Дежурный звонит над ухом, пытается сдернуть одеяло, хотя ты сросся с ним, как черепаха с панцирем. Только Мотька Политнога поднимается сразу и, накинув куртку, исчезает, чтобы до уроков разузнать новости.
Как-то в конце февраля, вернувшись после вылазки в город, Политнога вбегает в спальню и залпом рассказывает:
— В Радищевскую школу сгущенное молоко привезли, и рис, и…
— Кто привез? — выглядывает из-под одеяла Ласька.
— Как его… «Ара» и еще «Папский нунций», — старательно, но неуверенно выговаривает Мотька услышанные им трудные слова.
— Что это такое?
Мотька не откликается, он и сам ничего больше не знает.
Фунтик бежит в библиотеку, где за покрытыми инеем стеклами шкафов рядами стоят замерзшие книги с белыми обрезами, выглядывающими из темных переплетов, как выглядывает из воротника побелевший на морозе нос.
Притащив первый том «Брокгауза и Ефрона», Фунтик сообщает, что «арой» называется тропический попугай с пестрым оперением и злобным характером.
От этого все становится еще более неясным.
Ночью мне приснился огромный попугай. Он стоял на медном котле с кашей, угрожающе открыв клюв, и кричал пронзительным голосом.

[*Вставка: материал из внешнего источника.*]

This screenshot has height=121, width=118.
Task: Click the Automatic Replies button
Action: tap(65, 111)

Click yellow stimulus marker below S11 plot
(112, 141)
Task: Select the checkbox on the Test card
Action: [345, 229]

В марте появляется надежда на тепло, но метели заносят дороги и с продовольствием так худо, что даже положенные четверть фунта хлеба выдаются не каждый день.

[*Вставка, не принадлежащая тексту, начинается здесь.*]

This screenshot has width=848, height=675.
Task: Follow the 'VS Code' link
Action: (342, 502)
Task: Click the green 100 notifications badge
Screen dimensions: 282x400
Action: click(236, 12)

И вот однажды во время такого «великого поста», протяжно сигналя, во двор въезжает машина, открывается дверца, и, приподнимая полы оленьей дохи, между сугробами к дверям пробирается высокий, полный человек.

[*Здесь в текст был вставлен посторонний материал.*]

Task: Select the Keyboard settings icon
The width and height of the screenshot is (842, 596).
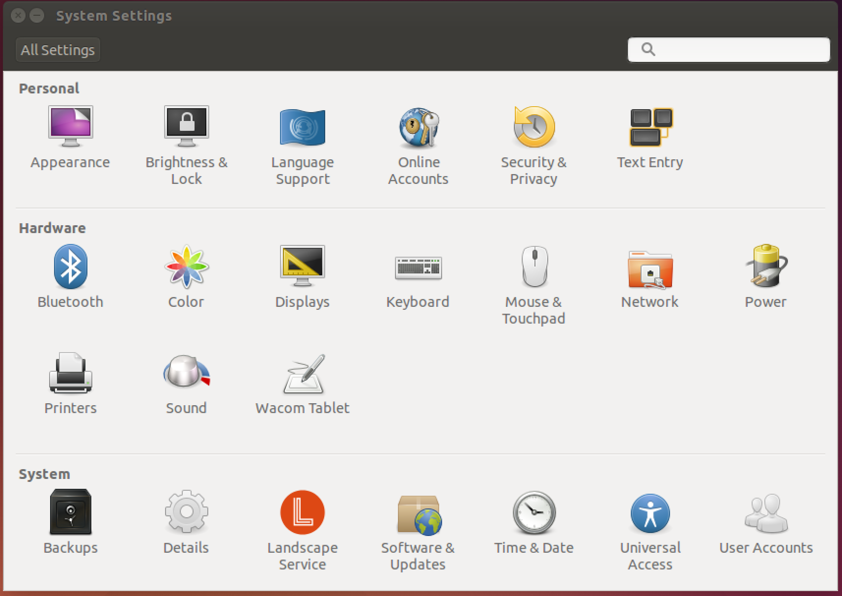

Ребята сидят в спальне и сквозь продышанные в замерзших окнах «иллюминаторы» смотрят на необычайного вида блестящую машину, на двор, где метель заносит только что проложенную колею.
Мотька Политнога соскальзывает с койки и исчезает. Через полчаса он вбегает в спальню и, остановившись около Ласьки, секретаря комсомольской ячейки коммуны, быстро, чтобы ничего не забыть, рассказывает:
— Значит, это и есть папский нунций. У него ряса под дохой, или как это… сутана. Честное слово, сам видел!.. Он говорил, что молоко привезет — три ящика, и рис, и еще что-то, но я не разобрал… А когда он ушел, нунций этот, Тимофей Васильевич сказал, что его бы воля, он бы выкинул проклятого попа за ворота вместе со всей требухой, чтобы тот не смел отравлять души ребят… А доктор ответил Тимофею Васильевичу, что некоторые ребята в опасности, — на четверть фунта хлеба не проживешь, а больше получить продовольствие сейчас неоткуда, сами знаете. Это Екатерине можно было «от врагов Христовых не принимать интересной прибыли». А нам не до жиру — вопрос о жизнях идет.